§ Objective 1: In the records below, rewrite as a numbered list the lines from the one containing "The height and width of the screenshot is (892, 1372)." through the one containing "Looking at the screenshot, I should 1185,47.", with blank lines omitted.

§ Provided passage:
-- Begin --

Citron Research states that while mainstream media had been largely focused on Elon Musk’s “eccentric, outlandish and at times offensive behavior,” it has failed to notice that the auto industry is currently being disrupted by Tesla, particularly the Model 3. Left notes that simply speaking, “Tesla is destroying the competition,” as shown by the dominance of the Model 3 in the United States’ midsize luxury car market and the Model S’ reign in the large luxury car segment.

“It is in that spirit, and with a great deal of analysis and due diligence that we can say for the first time, Citron is long Tesla as the Model 3 is a proven hit, and many of the TSLA warning signs have proven not to be significant.”

-- End --

§ Record set:
-- Begin --

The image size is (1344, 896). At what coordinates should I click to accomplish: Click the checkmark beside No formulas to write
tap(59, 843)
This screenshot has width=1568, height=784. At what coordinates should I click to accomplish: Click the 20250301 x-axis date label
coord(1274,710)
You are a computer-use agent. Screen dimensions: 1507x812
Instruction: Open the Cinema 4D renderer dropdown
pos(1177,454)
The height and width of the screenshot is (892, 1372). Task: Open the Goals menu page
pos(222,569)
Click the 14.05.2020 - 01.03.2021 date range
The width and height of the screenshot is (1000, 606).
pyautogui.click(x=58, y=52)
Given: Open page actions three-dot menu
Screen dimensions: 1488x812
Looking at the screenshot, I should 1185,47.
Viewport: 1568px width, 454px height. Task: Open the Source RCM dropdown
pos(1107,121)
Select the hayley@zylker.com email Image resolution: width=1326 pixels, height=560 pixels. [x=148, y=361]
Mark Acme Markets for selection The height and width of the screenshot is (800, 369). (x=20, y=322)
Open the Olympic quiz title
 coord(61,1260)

-- End --

§ Objective 2:
Answer these from the Citron Research passage:
(a) Which Tesla model dominates the United States' midsize luxury car market?
(b) In which segment does the Model S reign?
(c) What position on Tesla does Citron say it is taking for the first time?

§ Answer 1:
1. The height and width of the screenshot is (892, 1372). Task: Open the Goals menu page
2. pos(222,569)
3. Click the 14.05.2020 - 01.03.2021 date range
4. The width and height of the screenshot is (1000, 606).
5. pyautogui.click(x=58, y=52)
6. Given: Open page actions three-dot menu
7. Screen dimensions: 1488x812
8. Looking at the screenshot, I should 1185,47.

§ Answer 2:
(a) The Model 3.
(b) The large luxury car segment.
(c) Citron is long Tesla.